Directions: May I have the line containing "Select the divider" and every line after it through the end of the data, repeated exactly and with no other lines?

Records to use:
--*--

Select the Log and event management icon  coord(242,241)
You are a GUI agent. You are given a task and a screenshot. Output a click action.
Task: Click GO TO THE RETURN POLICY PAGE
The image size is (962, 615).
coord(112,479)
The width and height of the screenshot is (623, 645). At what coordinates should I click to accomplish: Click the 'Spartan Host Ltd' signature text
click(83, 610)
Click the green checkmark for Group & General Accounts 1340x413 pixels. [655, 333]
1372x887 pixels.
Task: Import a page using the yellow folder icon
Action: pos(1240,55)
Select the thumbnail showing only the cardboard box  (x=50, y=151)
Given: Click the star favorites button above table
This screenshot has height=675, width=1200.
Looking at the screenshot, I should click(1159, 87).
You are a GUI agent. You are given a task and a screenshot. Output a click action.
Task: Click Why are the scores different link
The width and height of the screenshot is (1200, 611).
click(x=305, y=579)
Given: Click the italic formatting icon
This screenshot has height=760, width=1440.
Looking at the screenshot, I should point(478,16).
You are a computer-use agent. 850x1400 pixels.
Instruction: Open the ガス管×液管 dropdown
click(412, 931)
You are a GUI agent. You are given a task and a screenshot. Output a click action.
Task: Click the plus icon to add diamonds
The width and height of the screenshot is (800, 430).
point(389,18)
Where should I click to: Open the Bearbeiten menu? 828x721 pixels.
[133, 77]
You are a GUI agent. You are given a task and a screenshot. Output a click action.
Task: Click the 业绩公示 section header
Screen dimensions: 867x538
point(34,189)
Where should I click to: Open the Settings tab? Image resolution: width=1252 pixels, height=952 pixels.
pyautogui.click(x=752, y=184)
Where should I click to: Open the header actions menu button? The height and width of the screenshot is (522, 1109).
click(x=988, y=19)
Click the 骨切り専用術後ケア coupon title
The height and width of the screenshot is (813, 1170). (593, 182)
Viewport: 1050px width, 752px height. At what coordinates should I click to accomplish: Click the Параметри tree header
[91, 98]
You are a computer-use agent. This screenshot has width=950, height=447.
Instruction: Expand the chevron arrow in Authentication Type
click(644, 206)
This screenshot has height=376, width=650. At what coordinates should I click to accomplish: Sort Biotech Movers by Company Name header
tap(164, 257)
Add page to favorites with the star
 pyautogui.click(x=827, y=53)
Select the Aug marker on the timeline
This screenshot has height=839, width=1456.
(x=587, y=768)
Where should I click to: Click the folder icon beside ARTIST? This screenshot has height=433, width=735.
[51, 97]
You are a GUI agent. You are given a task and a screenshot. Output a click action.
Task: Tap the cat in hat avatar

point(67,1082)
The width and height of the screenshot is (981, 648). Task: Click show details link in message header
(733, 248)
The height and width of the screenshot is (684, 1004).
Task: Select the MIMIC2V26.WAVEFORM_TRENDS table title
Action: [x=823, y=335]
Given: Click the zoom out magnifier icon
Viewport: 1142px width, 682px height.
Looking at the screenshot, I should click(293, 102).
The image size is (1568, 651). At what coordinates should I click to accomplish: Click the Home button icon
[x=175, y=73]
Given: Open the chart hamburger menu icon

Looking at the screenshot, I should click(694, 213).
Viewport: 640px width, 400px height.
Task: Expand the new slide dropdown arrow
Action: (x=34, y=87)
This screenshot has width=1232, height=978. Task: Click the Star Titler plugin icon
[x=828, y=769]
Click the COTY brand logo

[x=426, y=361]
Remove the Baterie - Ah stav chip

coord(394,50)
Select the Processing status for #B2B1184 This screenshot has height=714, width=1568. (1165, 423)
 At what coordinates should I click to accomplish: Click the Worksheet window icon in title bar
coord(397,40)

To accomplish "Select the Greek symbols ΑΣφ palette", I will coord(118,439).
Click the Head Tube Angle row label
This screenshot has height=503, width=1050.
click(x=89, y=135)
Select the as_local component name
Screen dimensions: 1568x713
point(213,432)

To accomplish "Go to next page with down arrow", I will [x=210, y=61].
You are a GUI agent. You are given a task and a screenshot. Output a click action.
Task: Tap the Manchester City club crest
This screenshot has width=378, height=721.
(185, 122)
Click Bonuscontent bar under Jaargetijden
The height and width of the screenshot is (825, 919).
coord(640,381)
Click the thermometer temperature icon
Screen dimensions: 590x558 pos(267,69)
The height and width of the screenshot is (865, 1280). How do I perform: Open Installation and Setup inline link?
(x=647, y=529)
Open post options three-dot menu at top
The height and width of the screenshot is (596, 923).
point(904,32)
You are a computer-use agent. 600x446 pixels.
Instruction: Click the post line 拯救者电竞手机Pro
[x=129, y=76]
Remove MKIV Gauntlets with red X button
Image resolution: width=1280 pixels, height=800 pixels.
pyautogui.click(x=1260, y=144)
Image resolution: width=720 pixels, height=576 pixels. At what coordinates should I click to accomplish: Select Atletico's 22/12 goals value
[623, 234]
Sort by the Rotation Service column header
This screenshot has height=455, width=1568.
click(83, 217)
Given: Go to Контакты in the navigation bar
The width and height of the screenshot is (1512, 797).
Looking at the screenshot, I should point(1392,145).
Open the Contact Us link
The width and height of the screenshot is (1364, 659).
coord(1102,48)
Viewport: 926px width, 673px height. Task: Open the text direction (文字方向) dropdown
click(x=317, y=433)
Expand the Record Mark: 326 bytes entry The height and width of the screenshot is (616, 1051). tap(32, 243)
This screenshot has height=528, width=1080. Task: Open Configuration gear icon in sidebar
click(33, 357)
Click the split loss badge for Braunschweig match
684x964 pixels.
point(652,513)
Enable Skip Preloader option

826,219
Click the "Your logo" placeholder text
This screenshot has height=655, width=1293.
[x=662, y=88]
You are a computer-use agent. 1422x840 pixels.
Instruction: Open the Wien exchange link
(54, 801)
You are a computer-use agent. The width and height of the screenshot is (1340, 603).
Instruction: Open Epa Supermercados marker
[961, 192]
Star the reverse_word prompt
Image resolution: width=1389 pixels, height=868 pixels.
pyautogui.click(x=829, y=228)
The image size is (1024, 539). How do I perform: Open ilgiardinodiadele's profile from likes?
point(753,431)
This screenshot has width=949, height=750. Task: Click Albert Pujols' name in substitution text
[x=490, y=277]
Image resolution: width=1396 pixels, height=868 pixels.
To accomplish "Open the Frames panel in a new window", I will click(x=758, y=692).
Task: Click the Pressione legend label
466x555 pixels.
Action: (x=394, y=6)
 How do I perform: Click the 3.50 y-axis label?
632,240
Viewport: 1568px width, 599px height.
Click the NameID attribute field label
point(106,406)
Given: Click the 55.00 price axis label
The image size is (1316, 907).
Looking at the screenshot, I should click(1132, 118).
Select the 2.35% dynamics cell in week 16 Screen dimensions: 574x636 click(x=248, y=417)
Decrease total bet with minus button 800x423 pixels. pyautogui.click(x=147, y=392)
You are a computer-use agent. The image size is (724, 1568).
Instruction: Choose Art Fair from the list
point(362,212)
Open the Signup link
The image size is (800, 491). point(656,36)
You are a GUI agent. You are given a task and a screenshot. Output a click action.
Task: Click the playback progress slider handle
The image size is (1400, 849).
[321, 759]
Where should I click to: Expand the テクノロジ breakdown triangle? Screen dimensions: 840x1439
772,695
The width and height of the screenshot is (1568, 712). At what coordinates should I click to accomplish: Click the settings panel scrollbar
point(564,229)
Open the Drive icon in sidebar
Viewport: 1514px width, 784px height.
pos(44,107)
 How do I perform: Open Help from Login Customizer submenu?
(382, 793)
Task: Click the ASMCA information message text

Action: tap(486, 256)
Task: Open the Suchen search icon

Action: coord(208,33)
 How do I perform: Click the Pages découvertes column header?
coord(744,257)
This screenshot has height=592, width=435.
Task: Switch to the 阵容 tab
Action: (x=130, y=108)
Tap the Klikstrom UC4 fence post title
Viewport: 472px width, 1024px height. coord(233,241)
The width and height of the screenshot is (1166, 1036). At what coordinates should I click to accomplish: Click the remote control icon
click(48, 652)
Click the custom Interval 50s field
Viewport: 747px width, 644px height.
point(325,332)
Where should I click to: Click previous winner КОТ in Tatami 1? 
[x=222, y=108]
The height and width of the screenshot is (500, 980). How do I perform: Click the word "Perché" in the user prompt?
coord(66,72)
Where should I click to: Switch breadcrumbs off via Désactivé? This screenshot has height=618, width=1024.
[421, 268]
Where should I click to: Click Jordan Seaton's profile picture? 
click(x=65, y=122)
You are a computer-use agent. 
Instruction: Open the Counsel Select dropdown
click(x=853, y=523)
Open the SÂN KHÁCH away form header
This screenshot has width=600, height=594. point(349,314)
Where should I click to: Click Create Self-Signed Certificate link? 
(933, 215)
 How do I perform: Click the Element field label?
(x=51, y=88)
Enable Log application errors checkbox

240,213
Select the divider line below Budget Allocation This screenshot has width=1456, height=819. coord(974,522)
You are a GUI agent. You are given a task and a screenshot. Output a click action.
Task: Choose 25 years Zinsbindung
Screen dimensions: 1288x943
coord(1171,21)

--*--

Answer for the task:
Select the divider line below Budget Allocation This screenshot has width=1456, height=819. coord(974,522)
You are a GUI agent. You are given a task and a screenshot. Output a click action.
Task: Choose 25 years Zinsbindung
Screen dimensions: 1288x943
coord(1171,21)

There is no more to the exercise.